Each entry below needs to be copied exactly, with nothing dropped.

Collection entries
━━━━━━

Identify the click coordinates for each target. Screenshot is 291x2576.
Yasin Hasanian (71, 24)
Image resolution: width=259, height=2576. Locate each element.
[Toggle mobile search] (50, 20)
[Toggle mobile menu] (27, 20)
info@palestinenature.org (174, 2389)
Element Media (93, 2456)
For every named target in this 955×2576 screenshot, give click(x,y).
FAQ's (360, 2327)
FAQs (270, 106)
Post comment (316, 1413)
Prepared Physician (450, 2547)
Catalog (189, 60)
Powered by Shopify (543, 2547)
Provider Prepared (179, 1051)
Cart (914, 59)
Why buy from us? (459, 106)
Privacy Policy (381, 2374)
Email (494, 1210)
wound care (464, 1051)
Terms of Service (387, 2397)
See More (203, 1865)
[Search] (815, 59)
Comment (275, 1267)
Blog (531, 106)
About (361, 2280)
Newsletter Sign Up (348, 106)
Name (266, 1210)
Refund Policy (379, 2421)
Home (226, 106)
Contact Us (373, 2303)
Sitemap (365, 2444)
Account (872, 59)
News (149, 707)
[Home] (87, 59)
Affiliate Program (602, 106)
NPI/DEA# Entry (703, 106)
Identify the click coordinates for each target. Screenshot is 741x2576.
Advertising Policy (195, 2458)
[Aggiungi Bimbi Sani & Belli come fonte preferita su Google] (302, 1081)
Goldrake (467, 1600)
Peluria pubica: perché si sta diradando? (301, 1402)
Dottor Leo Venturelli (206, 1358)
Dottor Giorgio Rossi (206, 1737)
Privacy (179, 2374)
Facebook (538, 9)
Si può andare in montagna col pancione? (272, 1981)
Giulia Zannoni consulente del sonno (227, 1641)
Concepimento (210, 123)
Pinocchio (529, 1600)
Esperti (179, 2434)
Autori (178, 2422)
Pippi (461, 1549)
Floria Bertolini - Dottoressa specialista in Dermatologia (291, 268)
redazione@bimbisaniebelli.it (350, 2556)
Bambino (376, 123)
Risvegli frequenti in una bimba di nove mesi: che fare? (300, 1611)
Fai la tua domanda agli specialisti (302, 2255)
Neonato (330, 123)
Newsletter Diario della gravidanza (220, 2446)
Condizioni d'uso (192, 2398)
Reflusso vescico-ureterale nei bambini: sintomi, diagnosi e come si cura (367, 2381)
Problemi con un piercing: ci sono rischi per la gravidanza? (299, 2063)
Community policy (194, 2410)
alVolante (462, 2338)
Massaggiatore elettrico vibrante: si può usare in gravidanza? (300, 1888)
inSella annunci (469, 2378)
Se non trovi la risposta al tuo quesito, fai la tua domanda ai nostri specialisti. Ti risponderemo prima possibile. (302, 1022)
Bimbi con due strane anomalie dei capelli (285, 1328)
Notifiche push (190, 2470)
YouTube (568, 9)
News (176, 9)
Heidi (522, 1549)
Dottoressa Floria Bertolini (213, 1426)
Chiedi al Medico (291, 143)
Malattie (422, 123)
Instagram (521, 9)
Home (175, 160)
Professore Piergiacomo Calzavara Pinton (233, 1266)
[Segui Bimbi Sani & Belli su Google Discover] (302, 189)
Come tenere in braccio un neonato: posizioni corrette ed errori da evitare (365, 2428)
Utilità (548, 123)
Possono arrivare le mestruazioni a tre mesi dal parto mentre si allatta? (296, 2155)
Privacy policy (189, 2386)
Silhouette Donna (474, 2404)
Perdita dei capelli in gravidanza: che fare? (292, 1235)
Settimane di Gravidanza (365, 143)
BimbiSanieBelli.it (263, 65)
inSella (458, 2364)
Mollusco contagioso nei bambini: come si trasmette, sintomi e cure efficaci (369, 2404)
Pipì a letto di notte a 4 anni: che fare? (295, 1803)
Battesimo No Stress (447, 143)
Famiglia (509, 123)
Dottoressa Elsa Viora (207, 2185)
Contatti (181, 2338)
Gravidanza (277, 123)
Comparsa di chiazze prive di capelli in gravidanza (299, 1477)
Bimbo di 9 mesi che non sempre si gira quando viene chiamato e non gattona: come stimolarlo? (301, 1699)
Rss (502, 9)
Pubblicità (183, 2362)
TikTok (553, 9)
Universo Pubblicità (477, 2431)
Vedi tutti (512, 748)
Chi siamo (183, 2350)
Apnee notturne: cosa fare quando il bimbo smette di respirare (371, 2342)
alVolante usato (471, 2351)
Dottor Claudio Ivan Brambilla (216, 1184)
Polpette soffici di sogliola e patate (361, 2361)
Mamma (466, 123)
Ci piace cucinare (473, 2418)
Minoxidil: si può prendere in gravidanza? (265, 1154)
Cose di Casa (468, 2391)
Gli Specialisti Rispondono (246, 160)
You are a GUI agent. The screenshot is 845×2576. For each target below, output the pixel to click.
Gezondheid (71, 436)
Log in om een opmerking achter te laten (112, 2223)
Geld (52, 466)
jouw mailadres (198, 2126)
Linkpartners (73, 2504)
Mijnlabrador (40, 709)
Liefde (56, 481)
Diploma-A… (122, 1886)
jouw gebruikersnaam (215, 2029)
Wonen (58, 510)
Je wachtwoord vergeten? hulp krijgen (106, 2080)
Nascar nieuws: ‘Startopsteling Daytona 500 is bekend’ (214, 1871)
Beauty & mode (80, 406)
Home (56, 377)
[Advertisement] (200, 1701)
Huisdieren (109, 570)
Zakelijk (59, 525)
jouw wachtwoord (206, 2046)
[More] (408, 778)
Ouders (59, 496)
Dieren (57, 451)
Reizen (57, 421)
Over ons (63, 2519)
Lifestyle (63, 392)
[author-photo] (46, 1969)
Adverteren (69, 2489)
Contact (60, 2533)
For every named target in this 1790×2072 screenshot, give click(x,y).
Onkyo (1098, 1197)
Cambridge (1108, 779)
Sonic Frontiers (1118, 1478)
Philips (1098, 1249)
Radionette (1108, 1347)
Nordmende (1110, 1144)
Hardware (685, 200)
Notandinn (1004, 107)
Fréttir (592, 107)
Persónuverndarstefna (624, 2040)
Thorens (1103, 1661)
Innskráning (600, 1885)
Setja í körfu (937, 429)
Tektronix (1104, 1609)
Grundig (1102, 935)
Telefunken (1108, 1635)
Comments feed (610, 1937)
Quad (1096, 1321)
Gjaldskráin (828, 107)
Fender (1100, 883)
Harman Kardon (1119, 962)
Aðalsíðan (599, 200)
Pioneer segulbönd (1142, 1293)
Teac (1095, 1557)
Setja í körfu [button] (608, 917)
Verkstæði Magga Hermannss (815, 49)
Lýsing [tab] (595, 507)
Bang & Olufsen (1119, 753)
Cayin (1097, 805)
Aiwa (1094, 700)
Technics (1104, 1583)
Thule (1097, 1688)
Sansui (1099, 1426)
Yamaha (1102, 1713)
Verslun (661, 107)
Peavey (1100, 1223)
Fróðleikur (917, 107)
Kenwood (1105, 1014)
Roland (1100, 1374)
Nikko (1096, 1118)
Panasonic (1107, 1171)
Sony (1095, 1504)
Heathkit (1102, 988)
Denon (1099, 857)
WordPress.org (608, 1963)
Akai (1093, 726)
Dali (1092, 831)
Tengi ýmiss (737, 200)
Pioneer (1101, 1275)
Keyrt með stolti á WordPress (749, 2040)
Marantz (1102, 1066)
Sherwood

━━━━━━

* **Exercise answer**
Identify the click coordinates for each target. Screenshot is 291x2576.
Yasin Hasanian (71, 24)
Image resolution: width=259, height=2576. Locate each element.
[Toggle mobile search] (50, 20)
[Toggle mobile menu] (27, 20)
info@palestinenature.org (174, 2389)
Element Media (93, 2456)
For every named target in this 955×2576 screenshot, give click(x,y).
FAQ's (360, 2327)
FAQs (270, 106)
Post comment (316, 1413)
Prepared Physician (450, 2547)
Catalog (189, 60)
Powered by Shopify (543, 2547)
Provider Prepared (179, 1051)
Cart (914, 59)
Why buy from us? (459, 106)
Privacy Policy (381, 2374)
Email (494, 1210)
wound care (464, 1051)
Terms of Service (387, 2397)
See More (203, 1865)
[Search] (815, 59)
Comment (275, 1267)
Blog (531, 106)
About (361, 2280)
Newsletter Sign Up (348, 106)
Name (266, 1210)
Refund Policy (379, 2421)
Home (226, 106)
Contact Us (373, 2303)
Sitemap (365, 2444)
Account (872, 59)
News (149, 707)
[Home] (87, 59)
Affiliate Program (602, 106)
NPI/DEA# Entry (703, 106)
Identify the click coordinates for each target. Screenshot is 741x2576.
Advertising Policy (195, 2458)
[Aggiungi Bimbi Sani & Belli come fonte preferita su Google] (302, 1081)
Goldrake (467, 1600)
Peluria pubica: perché si sta diradando? (301, 1402)
Dottor Leo Venturelli (206, 1358)
Dottor Giorgio Rossi (206, 1737)
Privacy (179, 2374)
Facebook (538, 9)
Si può andare in montagna col pancione? (272, 1981)
Giulia Zannoni consulente del sonno (227, 1641)
Concepimento (210, 123)
Pinocchio (529, 1600)
Esperti (179, 2434)
Autori (178, 2422)
Pippi (461, 1549)
Floria Bertolini - Dottoressa specialista in Dermatologia (291, 268)
redazione@bimbisaniebelli.it (350, 2556)
Bambino (376, 123)
Risvegli frequenti in una bimba di nove mesi: che fare? (300, 1611)
Fai la tua domanda agli specialisti (302, 2255)
Neonato (330, 123)
Newsletter Diario della gravidanza (220, 2446)
Condizioni d'uso (192, 2398)
Reflusso vescico-ureterale nei bambini: sintomi, diagnosi e come si cura (367, 2381)
Problemi con un piercing: ci sono rischi per la gravidanza? (299, 2063)
Community policy (194, 2410)
alVolante (462, 2338)
Massaggiatore elettrico vibrante: si può usare in gravidanza? (300, 1888)
inSella annunci (469, 2378)
Se non trovi la risposta al tuo quesito, fai la tua domanda ai nostri specialisti. Ti risponderemo prima possibile. (302, 1022)
Bimbi con due strane anomalie dei capelli (285, 1328)
Notifiche push (190, 2470)
YouTube (568, 9)
News (176, 9)
Heidi (522, 1549)
Dottoressa Floria Bertolini (213, 1426)
Chiedi al Medico (291, 143)
Malattie (422, 123)
Instagram (521, 9)
Home (175, 160)
Professore Piergiacomo Calzavara Pinton (233, 1266)
[Segui Bimbi Sani & Belli su Google Discover] (302, 189)
Come tenere in braccio un neonato: posizioni corrette ed errori da evitare (365, 2428)
Utilità (548, 123)
Possono arrivare le mestruazioni a tre mesi dal parto mentre si allatta? (296, 2155)
Privacy policy (189, 2386)
Silhouette Donna (474, 2404)
Perdita dei capelli in gravidanza: che fare? (292, 1235)
Settimane di Gravidanza (365, 143)
BimbiSanieBelli.it (263, 65)
inSella (458, 2364)
Mollusco contagioso nei bambini: come si trasmette, sintomi e cure efficaci (369, 2404)
Pipì a letto di notte a 4 anni: che fare? (295, 1803)
Battesimo No Stress (447, 143)
Famiglia (509, 123)
Dottoressa Elsa Viora (207, 2185)
Contatti (181, 2338)
Gravidanza (277, 123)
Comparsa di chiazze prive di capelli in gravidanza (299, 1477)
Bimbo di 9 mesi che non sempre si gira quando viene chiamato e non gattona: come stimolarlo? (301, 1699)
Rss (502, 9)
Pubblicità (183, 2362)
TikTok (553, 9)
Universo Pubblicità (477, 2431)
Vedi tutti (512, 748)
Chi siamo (183, 2350)
Apnee notturne: cosa fare quando il bimbo smette di respirare (371, 2342)
alVolante usato (471, 2351)
Dottor Claudio Ivan Brambilla (216, 1184)
Polpette soffici di sogliola e patate (361, 2361)
Mamma (466, 123)
Ci piace cucinare (473, 2418)
Minoxidil: si può prendere in gravidanza? (265, 1154)
Cose di Casa (468, 2391)
Gli Specialisti Rispondono (246, 160)
You are a GUI agent. The screenshot is 845×2576. For each target below, output the pixel to click.
Gezondheid (71, 436)
Log in om een opmerking achter te laten (112, 2223)
Geld (52, 466)
jouw mailadres (198, 2126)
Linkpartners (73, 2504)
Mijnlabrador (40, 709)
Liefde (56, 481)
Diploma-A… (122, 1886)
jouw gebruikersnaam (215, 2029)
Wonen (58, 510)
Je wachtwoord vergeten? hulp krijgen (106, 2080)
Nascar nieuws: ‘Startopsteling Daytona 500 is bekend’ (214, 1871)
Beauty & mode (80, 406)
Home (56, 377)
[Advertisement] (200, 1701)
Huisdieren (109, 570)
Zakelijk (59, 525)
jouw wachtwoord (206, 2046)
[More] (408, 778)
Ouders (59, 496)
Dieren (57, 451)
Reizen (57, 421)
Over ons (63, 2519)
Lifestyle (63, 392)
[author-photo] (46, 1969)
Adverteren (69, 2489)
Contact (60, 2533)
For every named target in this 1790×2072 screenshot, give click(x,y).
Onkyo (1098, 1197)
Cambridge (1108, 779)
Sonic Frontiers (1118, 1478)
Philips (1098, 1249)
Radionette (1108, 1347)
Nordmende (1110, 1144)
Hardware (685, 200)
Notandinn (1004, 107)
Fréttir (592, 107)
Persónuverndarstefna (624, 2040)
Thorens (1103, 1661)
Innskráning (600, 1885)
Setja í körfu (937, 429)
Tektronix (1104, 1609)
Grundig (1102, 935)
Telefunken (1108, 1635)
Comments feed (610, 1937)
Quad (1096, 1321)
Gjaldskráin (828, 107)
Fender (1100, 883)
Harman Kardon (1119, 962)
Aðalsíðan (599, 200)
Pioneer segulbönd (1142, 1293)
Teac (1095, 1557)
Setja í körfu [button] (608, 917)
Verkstæði Magga Hermannss (815, 49)
Lýsing [tab] (595, 507)
Bang & Olufsen (1119, 753)
Cayin (1097, 805)
Aiwa (1094, 700)
Technics (1104, 1583)
Thule (1097, 1688)
Sansui (1099, 1426)
Yamaha (1102, 1713)
Verslun (661, 107)
Peavey (1100, 1223)
Fróðleikur (917, 107)
Kenwood (1105, 1014)
Roland (1100, 1374)
Nikko (1096, 1118)
Panasonic (1107, 1171)
Sony (1095, 1504)
Heathkit (1102, 988)
Denon (1099, 857)
WordPress.org (608, 1963)
Akai (1093, 726)
Dali (1092, 831)
Tengi ýmiss (737, 200)
Pioneer (1101, 1275)
Keyrt með stolti á WordPress (749, 2040)
Marantz (1102, 1066)
Sherwood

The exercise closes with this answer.